Exercise -
Which lines of the rows below contain the word "button"? Pull out each such line and copy it in full.

Recorded data -
****************

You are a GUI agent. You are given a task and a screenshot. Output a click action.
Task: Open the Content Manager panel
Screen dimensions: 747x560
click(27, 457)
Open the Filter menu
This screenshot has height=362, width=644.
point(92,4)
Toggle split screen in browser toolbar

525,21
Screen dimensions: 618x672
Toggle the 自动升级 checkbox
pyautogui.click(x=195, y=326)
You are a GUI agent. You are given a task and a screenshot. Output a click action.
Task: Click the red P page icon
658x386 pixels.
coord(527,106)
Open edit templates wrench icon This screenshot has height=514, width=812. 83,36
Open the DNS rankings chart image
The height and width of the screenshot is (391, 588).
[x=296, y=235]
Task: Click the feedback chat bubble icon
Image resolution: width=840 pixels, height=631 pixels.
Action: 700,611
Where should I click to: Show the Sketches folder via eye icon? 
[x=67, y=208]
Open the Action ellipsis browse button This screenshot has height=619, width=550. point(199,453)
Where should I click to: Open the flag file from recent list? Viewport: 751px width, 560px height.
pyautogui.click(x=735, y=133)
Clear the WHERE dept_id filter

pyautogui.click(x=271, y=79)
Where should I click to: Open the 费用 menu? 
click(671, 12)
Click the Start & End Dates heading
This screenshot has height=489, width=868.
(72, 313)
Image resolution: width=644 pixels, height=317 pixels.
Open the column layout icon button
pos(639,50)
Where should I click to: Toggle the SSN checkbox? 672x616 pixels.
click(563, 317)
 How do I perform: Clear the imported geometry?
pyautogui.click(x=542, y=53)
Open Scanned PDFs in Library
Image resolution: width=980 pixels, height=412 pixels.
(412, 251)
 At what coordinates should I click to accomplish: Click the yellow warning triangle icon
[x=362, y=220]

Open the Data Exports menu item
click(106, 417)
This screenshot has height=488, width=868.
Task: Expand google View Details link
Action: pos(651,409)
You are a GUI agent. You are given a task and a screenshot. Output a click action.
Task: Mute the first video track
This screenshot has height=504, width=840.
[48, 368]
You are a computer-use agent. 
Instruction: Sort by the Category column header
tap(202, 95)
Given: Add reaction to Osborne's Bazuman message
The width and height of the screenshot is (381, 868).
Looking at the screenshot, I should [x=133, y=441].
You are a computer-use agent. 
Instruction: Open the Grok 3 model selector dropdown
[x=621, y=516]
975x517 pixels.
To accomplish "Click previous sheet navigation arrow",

****************

Exercise output -
Open the Action ellipsis browse button This screenshot has height=619, width=550. point(199,453)
Open the column layout icon button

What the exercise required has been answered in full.